MessageSujet: CHARACTERISTICS OF LEGAL DISCOURSE   Ven 19 Fév - 15:12

Sultan Moulay Slimane university Master cycle
Letters and human sciences faculty Master L.I.T
Beni Mellal S3









CHARACTERISTICS OF LEGAL DISCOURSE
















Realized by: Supervised by: Elmostafa FTOUH Dr. Nourdine Bourima



2009-2010

CONTENTS


CONTENTS 2

INTRODUCTION: 3
- What is a legal discourse exactly ? 3

CHARACTERISTICS OF LEGAL DISCOURSE Here are a few general characteristics of legal language: 4

1. Legal language is conservative; slow to change; formulaic…….4

2. Legal language is definite, precise and technical………………..5

3. Legal language tends to spell things out with painstaking attention to minute detail……………………………………………6

4. Legal language is characterized in all its aspects by formality...6

5-Lengthy and complex sentences 7

6. Many foreign expressions are found in the legal language, especially Latin. 8

CONCUSION 13

Bibliography: 14








INTRODUCTION:
- What is a legal discourse exactly?

Legal discourse is a highly specialized use of language requiring a special set of habits. Obviously, translating legal texts requires painstaking attention to detail and sensitivity to the consequences of subtle contextual changes. This kind of writing is such a departure from our everyday use of language that it is worthwhile to consider some of the specific characteristics of legal language which the translator should keep in mind. Understanding why legal language is the way it is can help the translator to develop a kind of textual model, a sense of how language functions in legal discourse.

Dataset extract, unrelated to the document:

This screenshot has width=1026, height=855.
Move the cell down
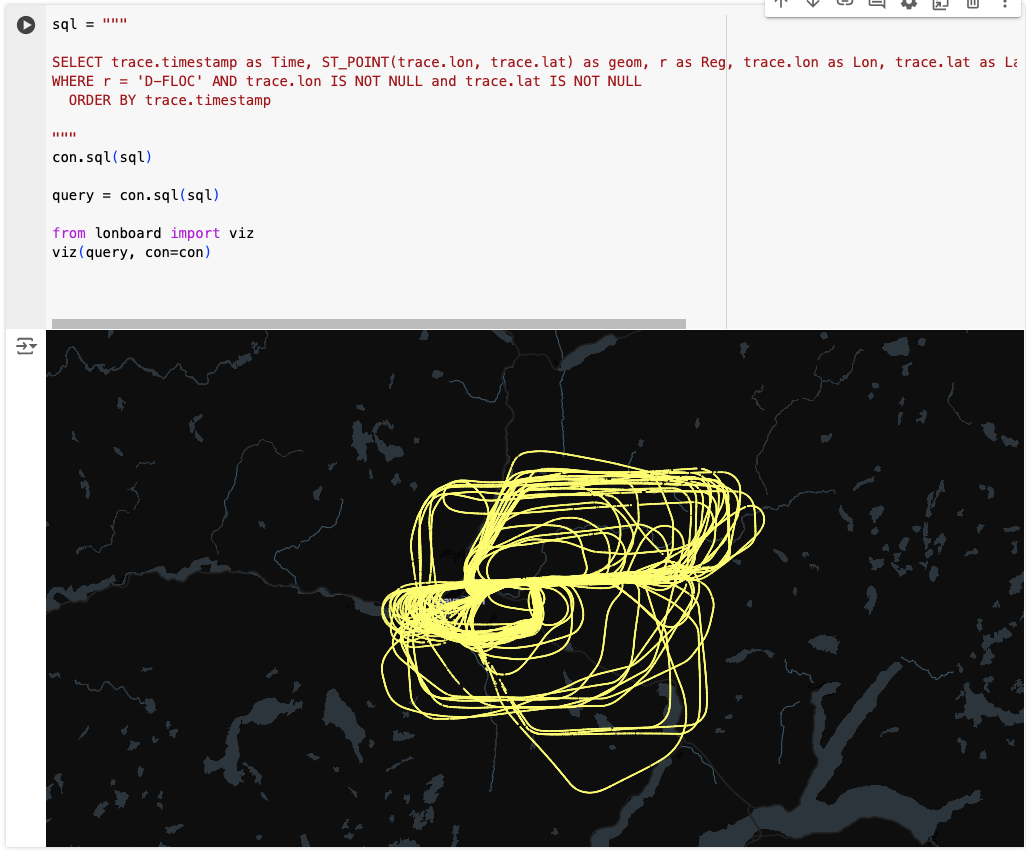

we can consider when we compare translated terms from ordinary language to legal language that some differences appears, we will note how sensitive legal terms are to changes in context, the specific "setting" in which they are used. For this reason, dictionaries and lexicons are of limited usefulness in translating legal terms. A good translation requires both a through understanding of the subject under discussion and familiarity with similar models in the target language, the same kind of documents or instruments.






CHARACTERISTICS OF LEGAL DISCOURSE
Here are a few general characteristics of legal language:

1. Legal language is conservative, slow to change to become formulaic.

Legal language is conservative and slow to change because of many reasons; it is considered more formal than every day speech. Language continually changes. Most people today combine data with a singular verb (the data is convincing), use input as a verb (I inputed some data in my computer). Formal and archaic are thus closely related.
A related reason for not modernizing archaic legal text is that specific words and phrases may have received authoritative interpretations over the years. Rewriting statutes and constitutions could wreak havoc with decades of court decisions that have clarified what those texts mean and how they are to be applied.
Underlying legal discourse is the idea that the law is a unified system developing organically from generation to generation. We believe that there is continuity in the law that it has continued to grow and develop in a consistent way throughout a very long tradition. Legal language reflects these conceptions; a keen consciousness of precedent affects every choice of word, every turn of phrase in legal discourse. For this reason, legal language tends to be quite conservative. It is slow to change and tends to retain phrases and formulas that have fallen into disuse in everyday language. Legal language relies heavily on standard formulas of expression because the meaning of these phrases has been sanctified through long use. Our need for legal language to be as reliable and as consistent as possible from generation to generation is of very high priority. This does not mean that legal text cannot be modernized, but it does inspire caution.

2. Legal language is definite, precise and technical.

"The lawmaker sends his message over wide reaches of space, and he hands it down through indefinite stretches of time. These facts require that the lawmaker, above all speakers, transmit his message in a form which cannot miscarry or be lost to view" (Burke Shartel, Our Legal System and How it Works, p.288).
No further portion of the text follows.